WHAT IS EXPECTED — Beginning at the line with "Given: Add this page to browser favorites" in the records below, return each line up to and including the last, exactly as it stands, but not the pictures.

INPUT RECORDS —
+++++

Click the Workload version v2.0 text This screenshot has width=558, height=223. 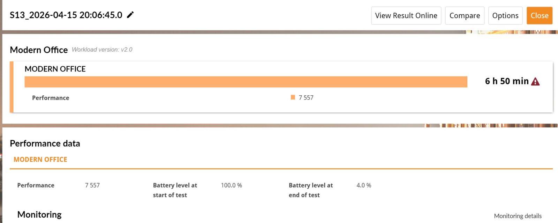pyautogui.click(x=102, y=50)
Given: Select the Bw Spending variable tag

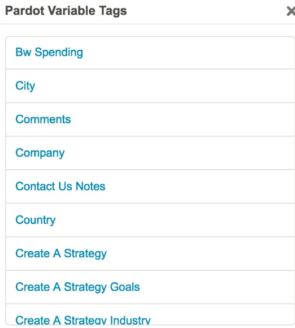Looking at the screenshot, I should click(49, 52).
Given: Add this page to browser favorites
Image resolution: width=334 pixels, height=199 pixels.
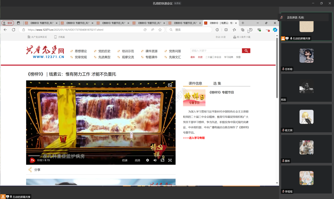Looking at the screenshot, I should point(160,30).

+++++

SOLUTION BELOW —
Given: Add this page to browser favorites
Image resolution: width=334 pixels, height=199 pixels.
Looking at the screenshot, I should point(160,30).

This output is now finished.